◆ GOAL
Render every line of the listing below as a JSON list of strings, one string per line, omitting blank lines and leaving the pictures out.
── THE DATA ──
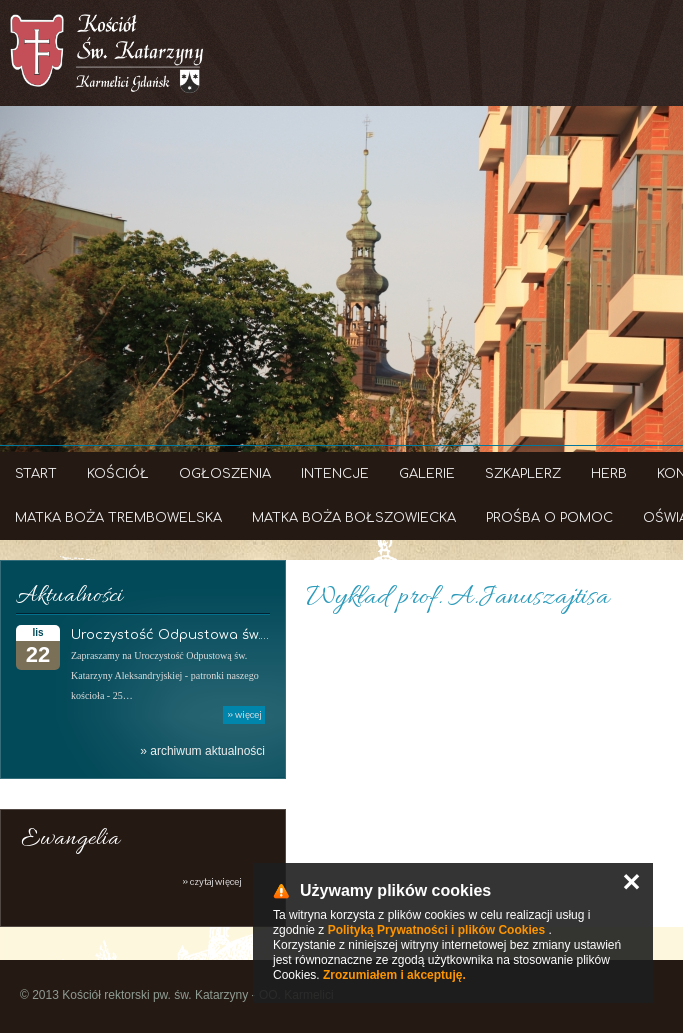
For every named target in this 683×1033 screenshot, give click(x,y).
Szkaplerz (523, 474)
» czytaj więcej (211, 881)
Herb (609, 474)
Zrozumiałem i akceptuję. (394, 975)
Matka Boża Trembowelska (118, 518)
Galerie (427, 474)
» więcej (244, 714)
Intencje (335, 474)
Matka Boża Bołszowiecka (354, 518)
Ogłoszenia (225, 474)
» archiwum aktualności (202, 751)
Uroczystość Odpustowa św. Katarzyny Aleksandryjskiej (257, 635)
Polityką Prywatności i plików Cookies (436, 930)
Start (36, 474)
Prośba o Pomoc (549, 518)
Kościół (118, 474)
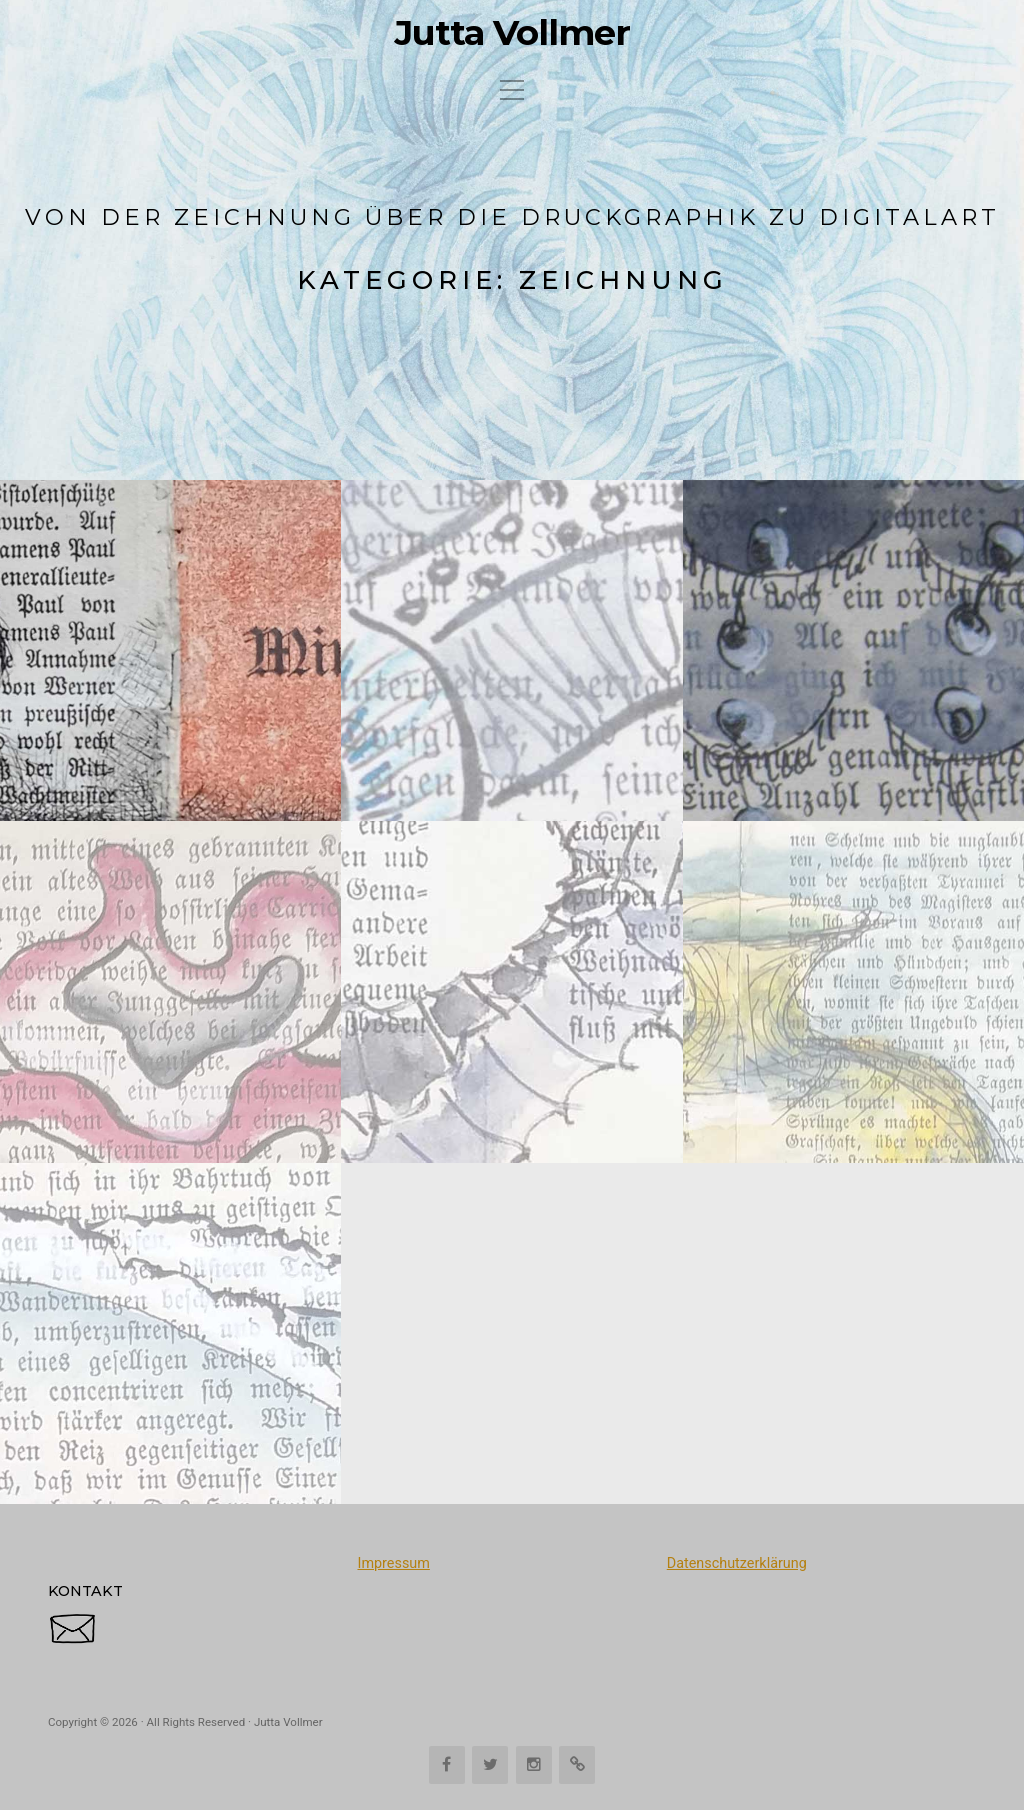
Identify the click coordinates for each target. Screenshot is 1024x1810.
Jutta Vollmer (512, 33)
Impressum (393, 1563)
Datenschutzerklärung (737, 1563)
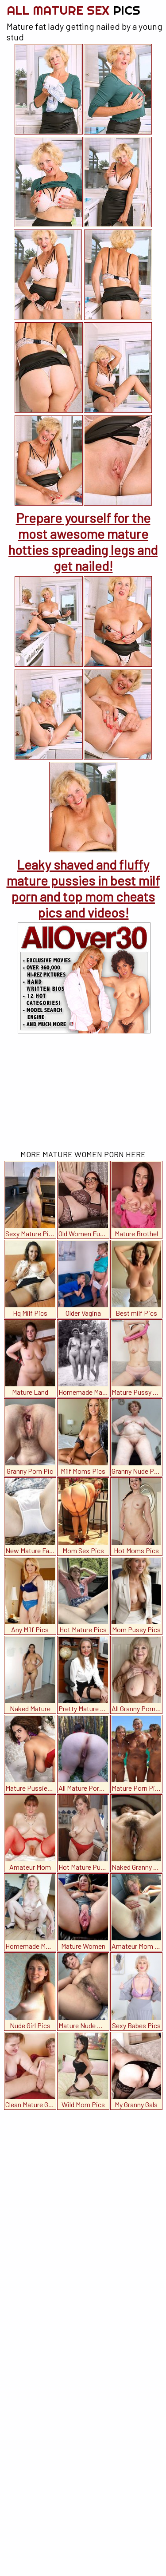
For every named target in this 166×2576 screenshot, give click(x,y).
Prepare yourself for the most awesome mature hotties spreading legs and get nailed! (83, 542)
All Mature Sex (73, 10)
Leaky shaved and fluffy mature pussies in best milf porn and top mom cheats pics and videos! (83, 888)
───
◆ COMPLETED EXERCISE
[
  "For every named target in this 683×1033 screenshot, give click(x,y).",
  "Szkaplerz (523, 474)",
  "» czytaj więcej (211, 881)",
  "Herb (609, 474)",
  "Zrozumiałem i akceptuję. (394, 975)",
  "Matka Boża Trembowelska (118, 518)",
  "Galerie (427, 474)",
  "» więcej (244, 714)",
  "Intencje (335, 474)",
  "Matka Boża Bołszowiecka (354, 518)",
  "Ogłoszenia (225, 474)",
  "» archiwum aktualności (202, 751)",
  "Uroczystość Odpustowa św. Katarzyny Aleksandryjskiej (257, 635)",
  "Polityką Prywatności i plików Cookies (436, 930)",
  "Start (36, 474)",
  "Prośba o Pomoc (549, 518)",
  "Kościół (118, 474)",
  "Identify the click coordinates for each target. Screenshot is 1024x1810.",
  "Jutta Vollmer (512, 33)",
  "Impressum (393, 1563)",
  "Datenschutzerklärung (737, 1563)",
  "For every named target in this 166×2576 screenshot, give click(x,y).",
  "Prepare yourself for the most awesome mature hotties spreading legs and get nailed! (83, 542)",
  "All Mature Sex (73, 10)",
  "Leaky shaved and fluffy mature pussies in best milf porn and top mom cheats pics and videos! (83, 888)"
]